The Biology and Therapeutic Approach to BRAF Mutant Cutaneous Melanoma | PER

April 19, 2024
Kevin Wood, MD; and Jason Luke, MD, FACP

Introduction

Melanoma is the fifth and seventh most common cancer in American men and women, respectively.¹ Its incidence continues to rise dramatically, and the approach to therapy has changed dramatically in recent years. Chemotherapy was previously considered the standard of care for these patients, but was associated with no overall survival (OS) benefit.² Advancements in immunotherapy and targeted therapy agents have now provided multiple options with known OS benefit. In the treatment of BRAF-mutated metastatic melanoma, the possible algorithms for treatment are especially complex and an optimal approach is still being investigated.

BRAF, a proto-oncogene belonging to the raf/mil family of serine/threonine protein kinases, is the most common gene associated with mutations in cutaneous melanoma, occurring in 40% to 50% of patients.³ The resulting activation of mitogen activated protein kinase (MAPK) pathway leads to oncogenesis
through stimulation of cellular growth and inhibition of apoptosis.⁴ Clinical trials have demonstrated a median progression-free survival of approximately 12 months with combining a targeted BRAF inhibitor with a MEK inhibitor.⁵ Simultaneously, trials with immunotherapy agents have demonstrated long-term disease control in a subset of patients. This article will review the biology of BRAF-mutated melanoma, discuss current evidence and challenges for approaching therapy for these patients, and explore future clinical investigations.

Molecular Biology of BRAF-Mutated Melanoma

The (MAPK) pathway, a critical driver pathway in melanoma, is activated in almost all cutaneous melanomas (Figure 1).⁶ The major genomic mutations associated with melanoma all involve this pathway, with BRAF being the most common. Other significant, but less frequent, mutations include NRAS mutations (occurring in 25%-30% of cutaneous melanomas) and neurofibromatosis 1 (NF-1) tumor suppressor gene mutations (occurring in 13%-14% of cases).⁷ The main role of NF-1 involves suppression of NRAS. Except in rare cases and in the development of BRAF inhibitor therapy resistance, activating BRAF and NRAS mutations are thought to be mutually exclusive. There have been no descriptions of activating mutations in CRAF. Activation of the BRAF pathway, unlike the CRAF pathway, requires activation by BRAF alone.⁹

It is thought that BRAF mutations are likely acquired events occurring early in invasive cutaneous melanoma, rather than founder events.¹⁰ Supporting this is data demonstrating high rates of BRAF mutations in metastatic melanoma, but only rare mutations in radial growth phase or in situ melanomas (10% and 6%, respectively),11 which are thought to be the initial malignant lesions prior to invasion.

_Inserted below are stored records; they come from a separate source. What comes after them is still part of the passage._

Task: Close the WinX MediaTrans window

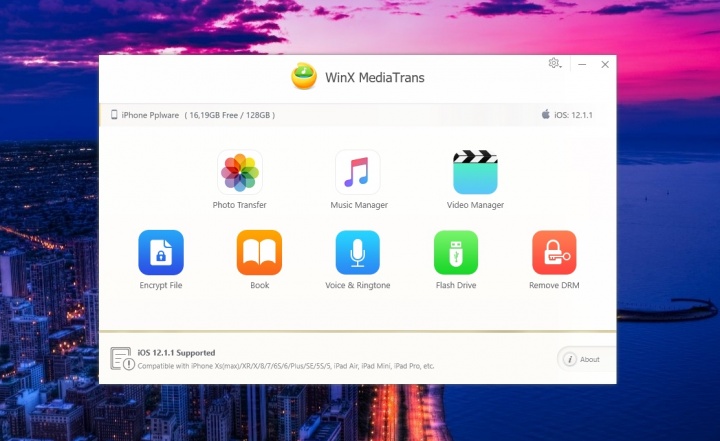Action: click(605, 64)
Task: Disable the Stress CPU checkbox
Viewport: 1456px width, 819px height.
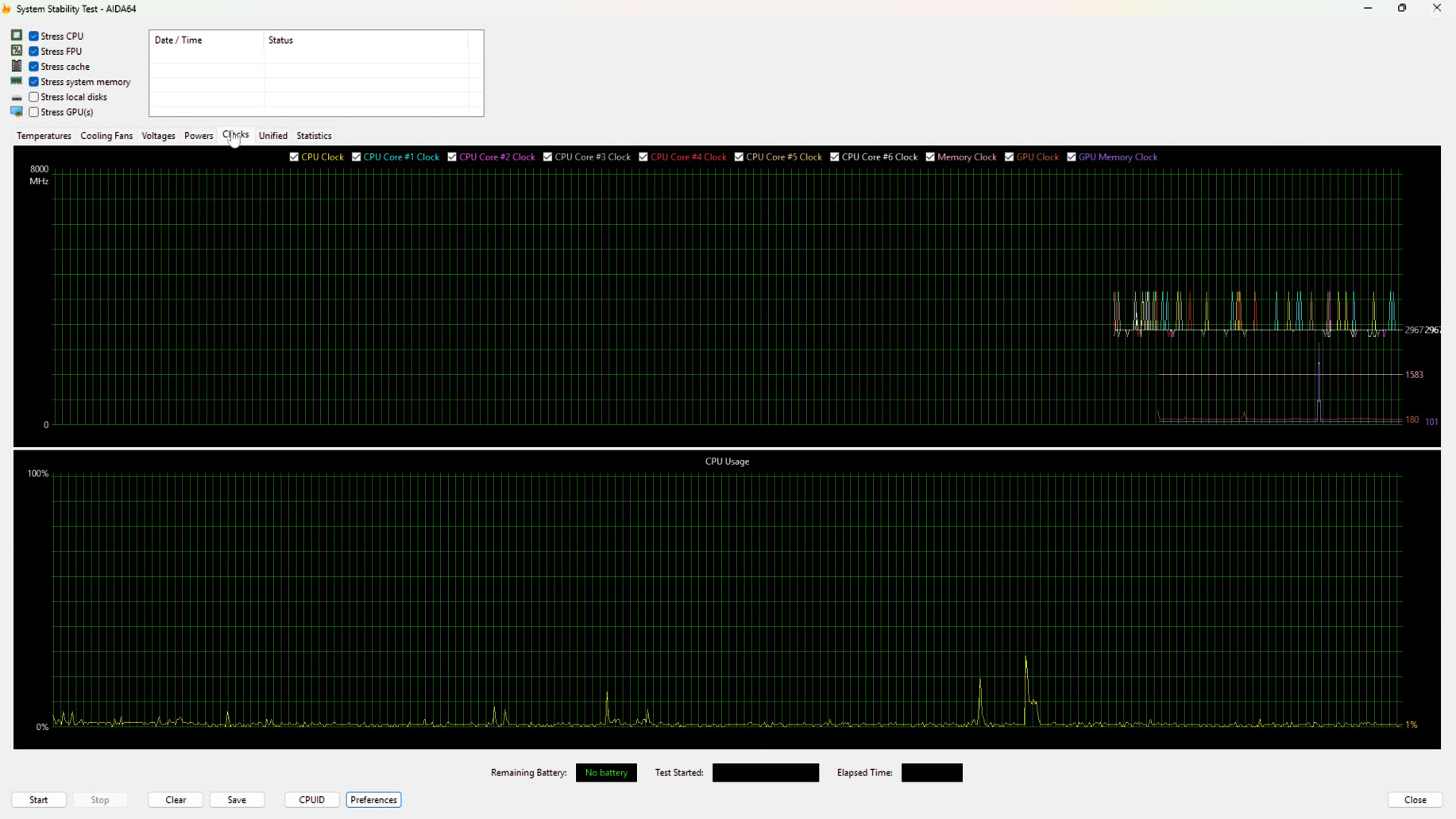Action: pos(34,36)
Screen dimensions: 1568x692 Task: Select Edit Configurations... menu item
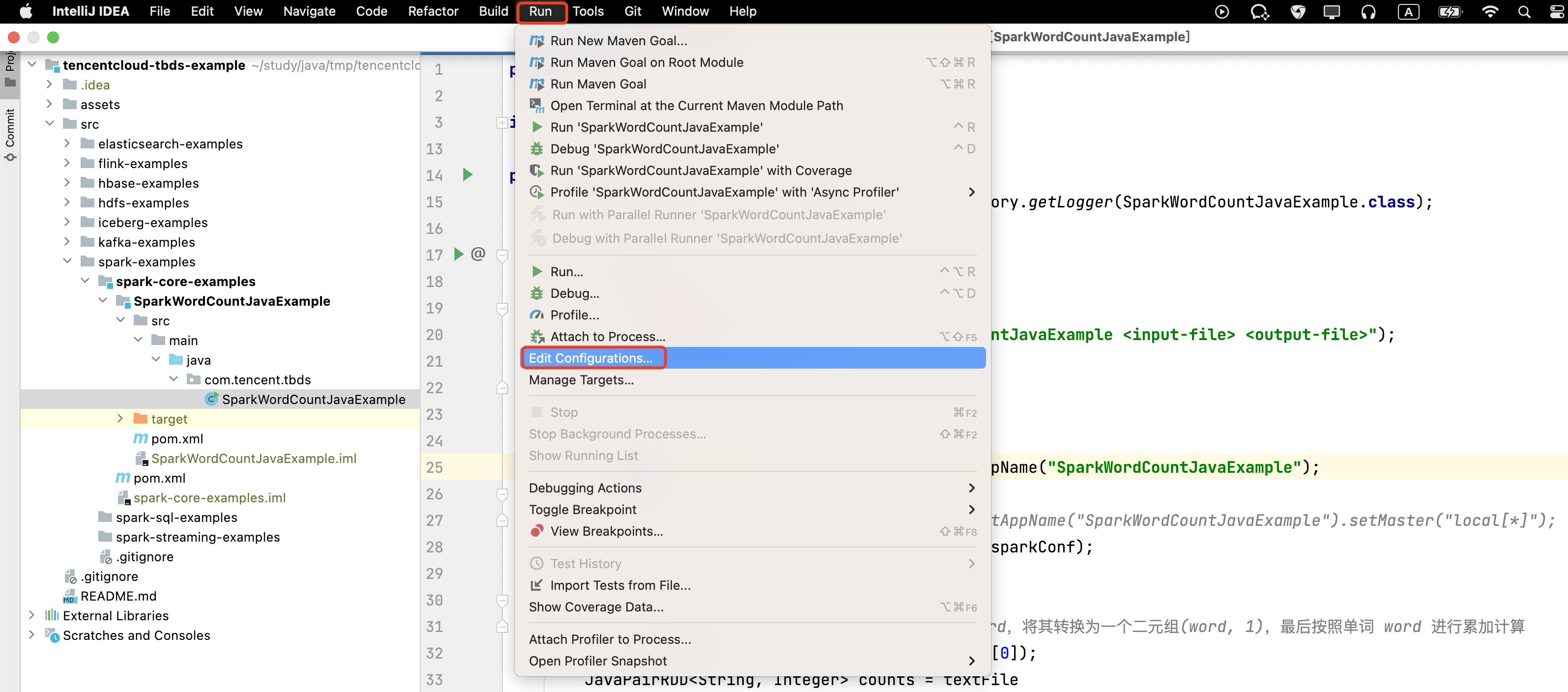[590, 358]
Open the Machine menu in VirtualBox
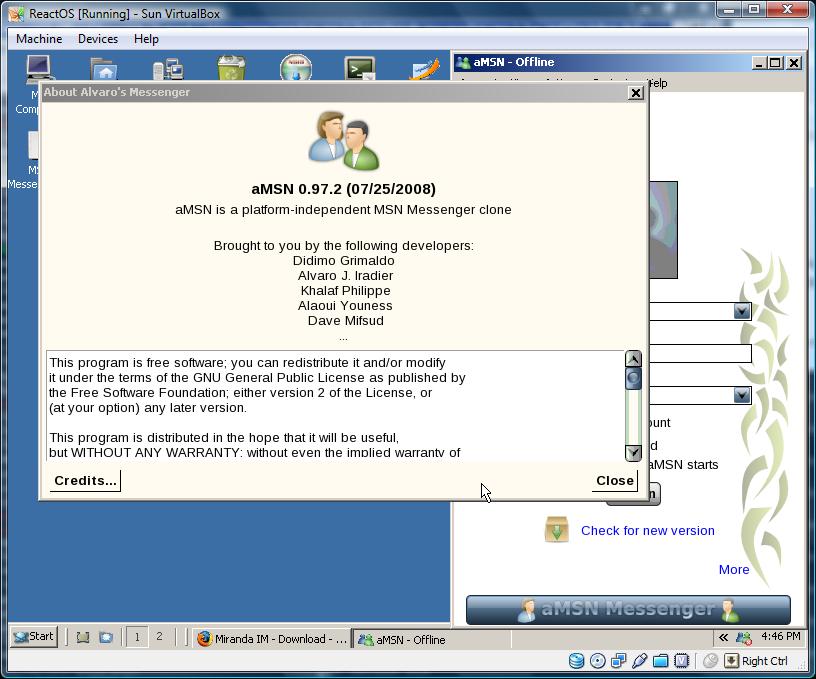This screenshot has width=816, height=679. (39, 39)
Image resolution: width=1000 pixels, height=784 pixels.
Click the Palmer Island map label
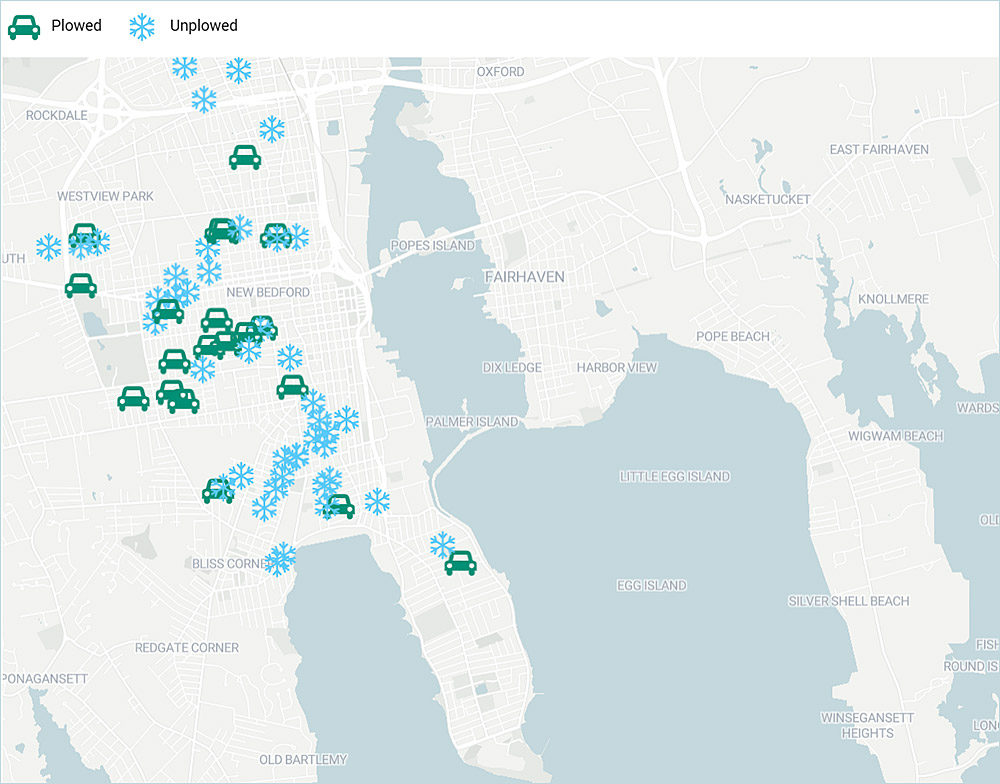click(x=472, y=422)
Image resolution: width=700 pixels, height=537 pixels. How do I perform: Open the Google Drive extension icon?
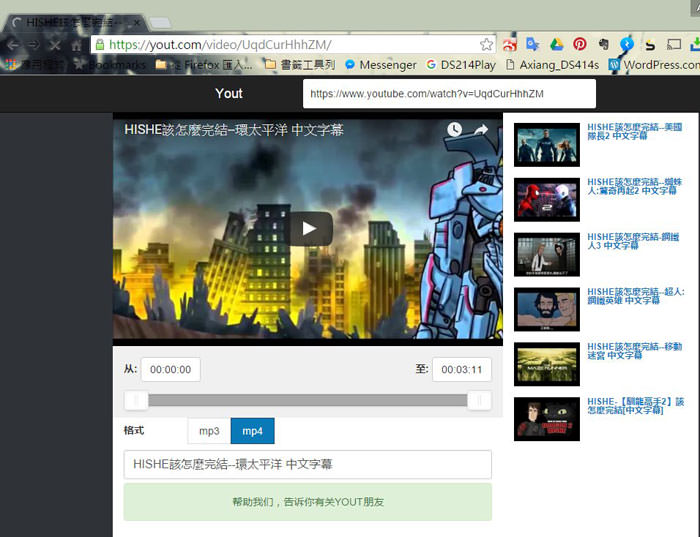click(556, 45)
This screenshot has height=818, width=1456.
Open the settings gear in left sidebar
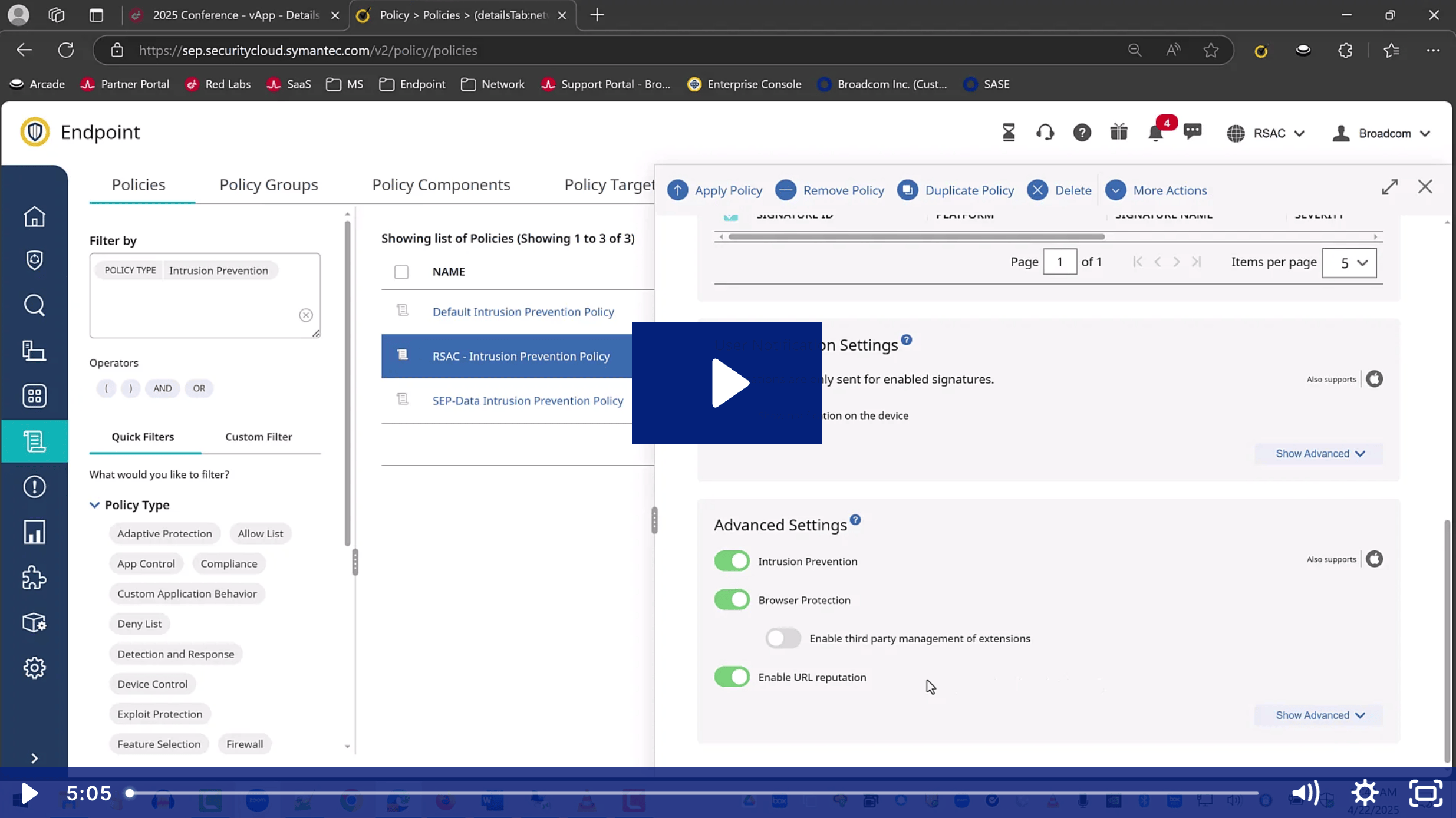(x=34, y=668)
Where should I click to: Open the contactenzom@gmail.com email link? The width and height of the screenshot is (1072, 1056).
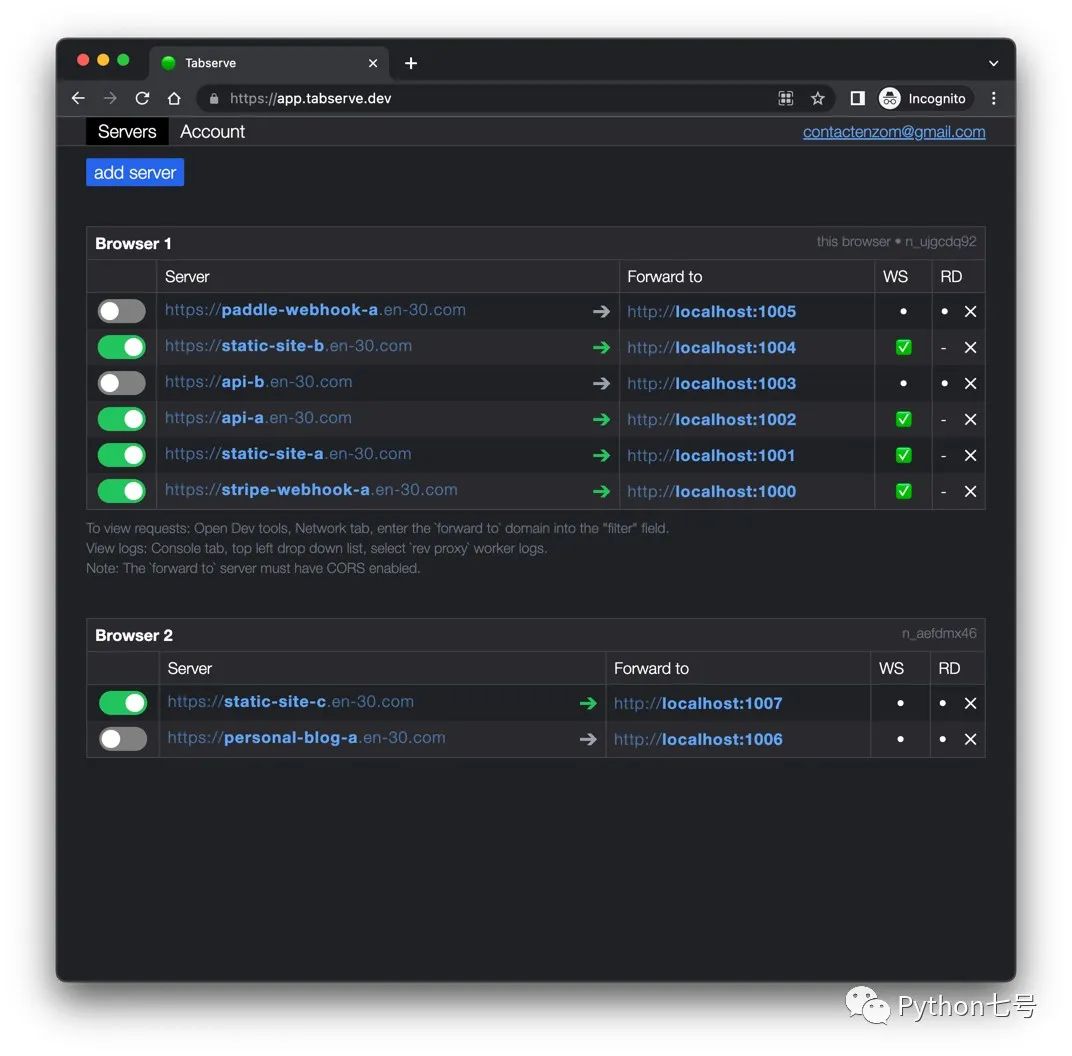point(893,131)
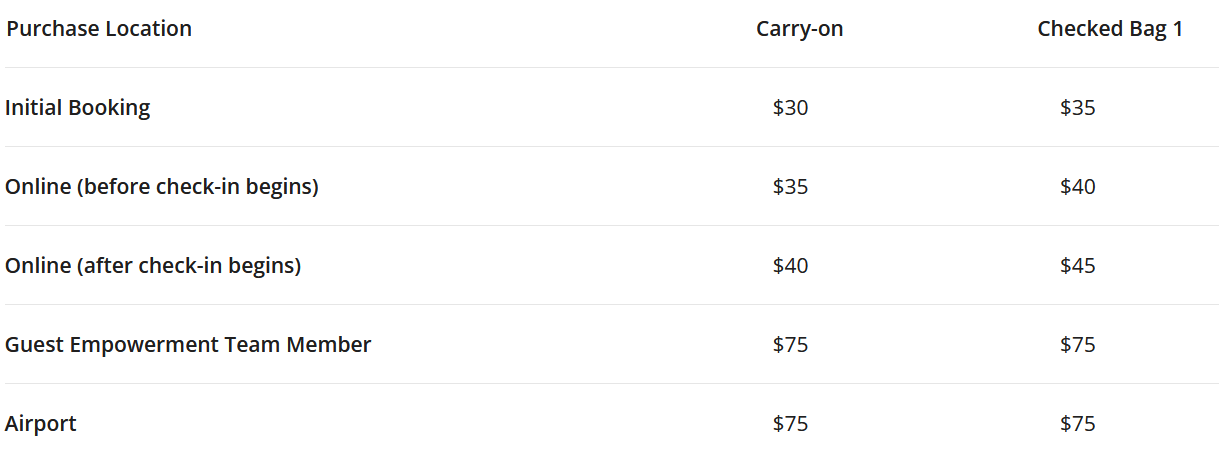The image size is (1219, 474).
Task: Click the Airport carry-on $75 price
Action: click(x=790, y=424)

The most common BRAF mutation is V600E (73%-74%), followed by V600K (19%-20%), and other genotypes (6-8%).^12,13 BRAF-V600E mutations are more common in females, younger patients, and in melanomas not related to chronic sun damage than BRAF V600K mutations. The proportion of non-V600E genotypes increases with increasing age.¹⁰

BRAF mutations appear to have some prognostic value. While there is no difference in time interval from first-ever melanoma to distant metastasis between BRAF-mutant and wild-type patients, those with V600K mutations have a shorter disease-free interval compared with V600E melanoma (17.4 vs 39.2 months, P = .048).^10,11 There is no difference in time from first-ever melanoma to distant metastasis between BRAF-mutant and BRAF wild-type patients. The specific BRAF isoform mutation does not appear to be predictive of different responses to therapy, though there is limited data regarding the rarer isotypes in large clinical trials.¹⁴

Targeted Therapy for BRAF-Mutated Melanoma

The therapeutic potential of BRAF inhibition was first noted in clinical trials involving monotherapy with the BRAF inhibitors vemurafenib and dabrafenib. These trials demonstrated an improvement in response rates, progression-free survival (PFS), and OS compared with standard cytotoxic chemotherapy in patients with metastatic melanoma with either BRAF V600E or V600K mutations.^15,16 While a subset of patients appeared to remain progression free for an extended period of time, the median PFS was 6 to 8 months. The most common toxicities, noted with similar rates of around 15% with both agents, included photosensitivity reactions, arthralgias, fatigue, alopecia, nausea, diarrhea, and hyperkeratosis. Pyrexia was more common in patients treated with dabrafenib (occurring in 16%-26% of patients),¹⁶ and cutaneous toxicities were noted more frequently with vemurafenib.¹⁷ Around a quarter (19%- 26%) of patients in these trials developed secondary cutaneous malignancies, including squamous cell carcinomas and keratoacanthomas,17 thought to be due to a “paradoxical” activation of the MAPK pathway in BRAF wild-type cells through stimulation of BRAF dimerization leading to MAPK pathway hyperactivation.^18,19,20

The development of resistance to BRAF inhibition with monotherapy led to a median PFS of 6 to 8 months. Preclinical data suggested that combined BRAF and MEK inhibition could delay the onset of resistance and augment apoptosis compared with monotherapy.²¹ This was confirmed in 4 clinical trials, which have demonstrated improvement in both efficacy and tolerability compared with targeted monotherapy, summarized in Table 1.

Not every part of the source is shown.